Deine Aufgabe:
Schreib die folgende Forendiskussion über die Pumpe für einen 50-m³-Teich vollständig und ohne jede Änderung ab.

# Wasserumwälzung  bei 50m3 warum große Pumpe



## Seeteufel (24. Feb. 2011)

Hallo bin neu hier und heiße Frank und im anderen Forum hatte ich die selbe Frage.
Pumpe sollte 30 000 Ltr./h und mehr haben nun frage ich warum 
Mir stellt sich die Frage wie die Bakterien eigentlich die Stoffe umwechseln sollen 
wenn in nicht mal 2 Stunden der ganze Teichinhalt da am Helix vorbeirauscht.:__ nase
Bei einer Kläranlage geht der Prozess des durchflusses auch langsamer damit die schädlichen 
Stoffe auch von den Bakterien umgewandelt werden können , oder denke ich da falsch
 Grüße Seeteufel


----------



## scholzi (24. Feb. 2011)

*AW: Wasserumwälzung  bei 50m3 warum große Pumpe*

Servus Frank und :willkommen im Forum!
Da du Koi halten möchtest (lt Profil) wirst du um die 30000 Liter Umwälung, bei 50000 Liter Teich, nicht herum kommen!
zumindest beim Grobschmutzabscheider!


> Mir stellt sich die Frage wie die Bakterien eigentlich die Stoffe umwechseln sollen
> wenn in nicht mal 2 Stunden der ganze Teichinhalt da am Helix vorbeirauscht


das funktioniert schon, je langsamer desto optimaler aber meiner Meinung wird das etwas übertrieben!
Man könnte deine 2 1100L Biokammern noch nebeneinander/parallel und nicht hintereinander schalten, so halbierst du den Durchfluss pro Kammer!

Auszug aus Daten:
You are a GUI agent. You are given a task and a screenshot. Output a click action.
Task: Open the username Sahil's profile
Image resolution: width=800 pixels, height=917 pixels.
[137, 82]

Lösung dazu:
# Wasserumwälzung  bei 50m3 warum große Pumpe



## Seeteufel (24. Feb. 2011)

Hallo bin neu hier und heiße Frank und im anderen Forum hatte ich die selbe Frage.
Pumpe sollte 30 000 Ltr./h und mehr haben nun frage ich warum 
Mir stellt sich die Frage wie die Bakterien eigentlich die Stoffe umwechseln sollen 
wenn in nicht mal 2 Stunden der ganze Teichinhalt da am Helix vorbeirauscht.:__ nase
Bei einer Kläranlage geht der Prozess des durchflusses auch langsamer damit die schädlichen 
Stoffe auch von den Bakterien umgewandelt werden können , oder denke ich da falsch
 Grüße Seeteufel


----------



## scholzi (24. Feb. 2011)

*AW: Wasserumwälzung  bei 50m3 warum große Pumpe*

Servus Frank und :willkommen im Forum!
Da du Koi halten möchtest (lt Profil) wirst du um die 30000 Liter Umwälung, bei 50000 Liter Teich, nicht herum kommen!
zumindest beim Grobschmutzabscheider!


> Mir stellt sich die Frage wie die Bakterien eigentlich die Stoffe umwechseln sollen
> wenn in nicht mal 2 Stunden der ganze Teichinhalt da am Helix vorbeirauscht


das funktioniert schon, je langsamer desto optimaler aber meiner Meinung wird das etwas übertrieben!
Man könnte deine 2 1100L Biokammern noch nebeneinander/parallel und nicht hintereinander schalten, so halbierst du den Durchfluss pro Kammer!